In an effort to alert the public – particularly those who speak Spanish – about the prevalence and seriousness of kidney disease among Hispanics and the urgent need for more living kidney donors, the National Kidney Foundation (NKF) has produced two, new 30-second, Spanish-language video public service announcements for media across the country. Each PSA prominently promotes THE BIG ASK: THE BIG GIVE, NKF’s platform that provides nationwide outreach designed to increase kidney transplantation through training and tools that help patients and families find a living donor.
The PSAs feature kidney transplant recipients: Claudia Hernandez, born in Colombia; and Mati Rodriguez, whose parents were born in Mexico. Each woman shares a heartfelt story of how living organ donation saved her life. (The 30-second PSAs are linked via their names above. View their full video interviews here: Hernandez; and Rodriguez)

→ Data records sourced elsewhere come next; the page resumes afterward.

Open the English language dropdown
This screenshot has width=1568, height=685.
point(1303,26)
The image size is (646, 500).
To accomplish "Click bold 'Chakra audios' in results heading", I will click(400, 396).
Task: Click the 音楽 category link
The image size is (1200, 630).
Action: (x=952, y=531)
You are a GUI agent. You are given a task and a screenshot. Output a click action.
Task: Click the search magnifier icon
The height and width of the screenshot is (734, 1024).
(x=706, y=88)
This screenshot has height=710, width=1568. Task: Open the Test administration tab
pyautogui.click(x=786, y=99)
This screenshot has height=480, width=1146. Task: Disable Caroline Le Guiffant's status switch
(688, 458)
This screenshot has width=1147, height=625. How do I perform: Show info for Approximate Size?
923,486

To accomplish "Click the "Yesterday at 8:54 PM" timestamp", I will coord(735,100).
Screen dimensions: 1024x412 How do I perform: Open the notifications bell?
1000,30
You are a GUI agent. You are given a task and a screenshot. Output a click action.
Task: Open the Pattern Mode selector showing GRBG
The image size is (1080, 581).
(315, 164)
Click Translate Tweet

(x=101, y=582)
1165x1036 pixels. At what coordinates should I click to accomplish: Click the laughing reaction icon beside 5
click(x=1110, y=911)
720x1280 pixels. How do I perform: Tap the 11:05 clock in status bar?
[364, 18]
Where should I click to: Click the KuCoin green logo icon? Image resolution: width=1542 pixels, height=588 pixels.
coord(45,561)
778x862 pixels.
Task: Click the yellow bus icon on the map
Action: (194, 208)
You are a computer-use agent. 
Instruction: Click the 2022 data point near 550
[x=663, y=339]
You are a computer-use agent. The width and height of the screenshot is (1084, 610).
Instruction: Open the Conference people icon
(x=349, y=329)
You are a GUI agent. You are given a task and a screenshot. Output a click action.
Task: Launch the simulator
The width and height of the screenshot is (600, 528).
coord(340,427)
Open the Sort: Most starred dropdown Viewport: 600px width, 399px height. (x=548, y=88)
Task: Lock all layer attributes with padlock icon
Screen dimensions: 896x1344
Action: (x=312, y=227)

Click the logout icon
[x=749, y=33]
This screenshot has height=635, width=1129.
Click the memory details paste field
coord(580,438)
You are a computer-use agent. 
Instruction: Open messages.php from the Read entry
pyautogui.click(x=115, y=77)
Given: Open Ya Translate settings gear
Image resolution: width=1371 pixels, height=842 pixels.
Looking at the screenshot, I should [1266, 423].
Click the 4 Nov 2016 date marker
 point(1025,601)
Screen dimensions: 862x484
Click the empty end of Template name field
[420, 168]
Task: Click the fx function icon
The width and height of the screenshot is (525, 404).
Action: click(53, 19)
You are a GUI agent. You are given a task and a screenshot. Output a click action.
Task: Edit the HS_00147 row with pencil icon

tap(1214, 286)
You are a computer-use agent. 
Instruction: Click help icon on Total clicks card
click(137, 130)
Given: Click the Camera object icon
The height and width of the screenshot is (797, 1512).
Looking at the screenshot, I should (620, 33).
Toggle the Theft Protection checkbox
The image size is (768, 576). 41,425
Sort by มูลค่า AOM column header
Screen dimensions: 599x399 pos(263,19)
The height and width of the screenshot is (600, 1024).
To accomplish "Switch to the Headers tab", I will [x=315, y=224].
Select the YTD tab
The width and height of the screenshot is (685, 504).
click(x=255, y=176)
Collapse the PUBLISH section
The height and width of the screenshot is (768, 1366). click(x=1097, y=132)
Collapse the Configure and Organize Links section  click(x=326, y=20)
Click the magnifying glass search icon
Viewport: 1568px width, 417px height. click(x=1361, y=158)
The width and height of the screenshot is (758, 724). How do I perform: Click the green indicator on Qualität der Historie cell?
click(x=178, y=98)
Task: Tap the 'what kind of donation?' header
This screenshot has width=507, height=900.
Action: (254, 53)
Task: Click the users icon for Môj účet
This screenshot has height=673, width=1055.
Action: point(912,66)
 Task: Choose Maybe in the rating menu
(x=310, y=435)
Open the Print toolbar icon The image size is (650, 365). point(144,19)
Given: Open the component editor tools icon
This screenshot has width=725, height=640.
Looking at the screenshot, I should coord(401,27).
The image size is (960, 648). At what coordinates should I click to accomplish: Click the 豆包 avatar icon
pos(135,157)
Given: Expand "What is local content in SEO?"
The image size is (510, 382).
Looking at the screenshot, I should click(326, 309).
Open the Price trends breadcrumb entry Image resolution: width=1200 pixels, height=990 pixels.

“I was a very young person when I needed my first transplant,” said Claudia Hernandez, mother of a teen-age son. “I was starting to live. I had the American dream. I wanted to do so many things with my life. I wanted to triumph, achieve, work, enjoy, and be happy. Without the kidney donations, my life would be totally marginal.”
The kidneys Hernandez received were donated by two of her brothers, who flew to the United States from Colombia to save their sister’s life. Fifteen years after her second transplant, Hernandez is healthy. “To my brothers, they know how much I love them. They are my heroes, my champions,” she says.
Rodriguez, too, is doing well and says her life is “back to normal” after her transplant and the kidney failure that led to it. “There came a point when I was told, ‘There is nothing else that we can do for you. You will need a kidney,'” Rodriguez said. “I was confused. My head didn’t want to take the information that was given to me – that my life was going to change completely.”
Two years ago, Rodriguez received the gift of life when her sister donated one of her kidneys to her. “My doctor informed me that it was better to have a family member donate because rejection episodes are less frequent. As a transplant recipient, it is very important to me that the Spanish-speaking community be educated and informed on how to be a living donor.”
The video PSAs will launch during National Hispanic Heritage Month, which is observed every year from September 15 to October 15 to celebrate the contributions of American citizens whose ancestors came from Spain, Mexico, the Caribbean, Central America, and South America. The 2018 National Hispanic Heritage Month theme is “Hispanics: One Endless Voice to Enhance Our Traditions.” In keeping with this collective affirmation, NKF seeks to collaborate and connect more with Hispanics who have kidney disease, as well as those who may be potential kidney donors. Sharing the new Spanish-language PSAs with electronic media across the nation is intended to heighten awareness in countless communities, where it can ultimately help patients and their families leave legacies of better kidney health.
THE BIG ASK: THE BIG GIVE includes direct patient and caregiver support through our toll-free helpline, 855-NKF-CARES, peer mentoring from a fellow kidney patient or a living donor, online communities, an advocacy campaign to remove barriers to donation, and a multi-media public awareness campaign. All of these resources are free and designed to teach kidney patients, or their advocates, how to make a “big ask” to their friends, loved ones, or community to consider making a “big give,” a life-saving living organ donation. For more information, visit www.kidney.org/livingdonation. Also visit NKF’s Spanish-language resources.
Kidney Disease Facts
In the United States, 30 million adults are estimated to have chronic kidney disease—and most aren’t aware of it. 1 in 3 American adults are at risk for chronic kidney disease. Risk factors for kidney disease include diabetes, high blood pressure, heart disease, obesity, and family history. People of African American, Hispanic, Native American, Asian, or Pacific Islander descent are at increased risk for developing the disease. African Americans are 3 times more likely than Whites, and Hispanics are nearly 1.5 times more likely than non-Hispanics to develop end stage renal disease (kidney failure).